# Dataverse API workflow

Agenda:

-  Get the list of DOIs of R packages

-  For each package get a list of files that it contains

-  Download the files

In [1]:
import requests
import re

In [2]:
# some constants
dataverse_key = "2a301287-c8e8-43f5-9862-cf084b310341"
max_retries=5

# defining some constants
r_file_query = "fileContentType:type/x-r-syntax"

# initialize variables to store current state of scraping
page_num = 0
r_dois = []

# 1. Get the list of DOIs

In [3]:
myresults = requests.get("https://dataverse.harvard.edu/api/search/", 
                         params= {"q": r_file_query, "type": "file",
                                              "key": dataverse_key, "start": str(1000 * page_num),
                                              "per_page": str(1000)}).json()['data']['items']

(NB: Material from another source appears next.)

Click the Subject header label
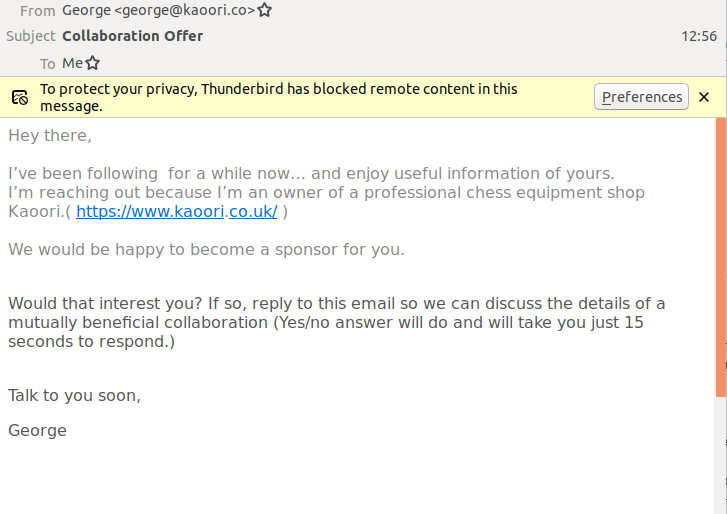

print("Parsing results from page {}...".format(page_num))

Parsing results from page 0...


## extract the DOI (if any) from the result

In [4]:
for myresult in myresults:
    doi_match = re.search("(doi:[^,]*)", myresult['dataset_persistent_id'])
    if doi_match:
        r_dois.append(doi_match.group(1) + '\n')

In [5]:
myresults[1]

{u'checksum': {u'type': u'MD5', u'value': u'4b077329d83599e1f59cc779d9477a02'},
 u'dataset_citation': u'Dolezal, Martin; Ennser-Jedenastik, Laurenz; M\xc3\xbcller, Wolfgang C.; Winkler, Anna Katharina, 2016, "Replication data for: Analyzing Manifestos in their Electoral Context: A New Approach Applied to Austria, 2002\xe2\x80\x932008", https://doi.org/10.7910/DVN/27864, Harvard Dataverse, V1',
 u'dataset_id': u'46890',
 u'dataset_name': u'Replication data for: Analyzing Manifestos in their Electoral Context: A New Approach Applied to Austria, 2002\xe2\x80\x932008',
 u'dataset_persistent_id': u'doi:10.7910/DVN/27864',
 u'description': u'',
 u'file_content_type': u'type/x-r-syntax',
 u'file_id': u'2507267',
 u'file_persistent_id': u'doi:10.7910/DVN/27864/EDKVG8',
 u'file_type': u'R Syntax',
 u'md5': u'4b077329d83599e1f59cc779d9477a02',
 u'name': u'replication appendix.r',
 u'published_at': u'2016-03-11T17:54:53Z',
 u'size_in_bytes': 26833,
 u'type': u'file',
 u'url': u'https://dataverse.

In [6]:
doi = r_dois[1]
doi

u'doi:10.7910/DVN/27864\n'

# 2. Get the list of files in the package

In [7]:
files = requests.get(
        "https://dataverse.harvard.edu/api/datasets/export?exporter=dataverse_json&persistentId={0}".format(doi),
        params= {"key": dataverse_key})

In [12]:
files.json().keys()

[u'publisher',
 u'protocol',
 u'authority',
 u'datasetVersion',
 u'publicationDate',
 u'persistentUrl',
 u'identifier',
 u'id']

In [13]:
import json
json_data = json.loads(files.text)

## find in dict the list of files 

In [14]:
files_list = json_data['datasetVersion']['files']

In [15]:
files_list[1]

{u'dataFile': {u'contentType': u'text/plain; charset=US-ASCII',
  u'description': u'',
  u'filename': u'crimpunish.csv',
  u'id': 2507229,
  u'md5': u'7f9aec0fb547c6dd39edff91b5a85279',
  u'originalFormatLabel': u'UNKNOWN',
  u'storageIdentifier': u'266210'},
 u'datasetVersionId': 42985,
 u'description': u'',
 u'label': u'crimpunish.csv',
 u'version': 1}

# 3. Get each file contents

In [16]:
f = files_list[1]
filename = f['dataFile']['filename']
fileid = f['dataFile']['id']
fileid

2507229

In [17]:
response = requests.get("https://dataverse.harvard.edu/api/access/datafile/" + 
                            str(fileid), params={"key": dataverse_key})

In [18]:
response

<Response [200]>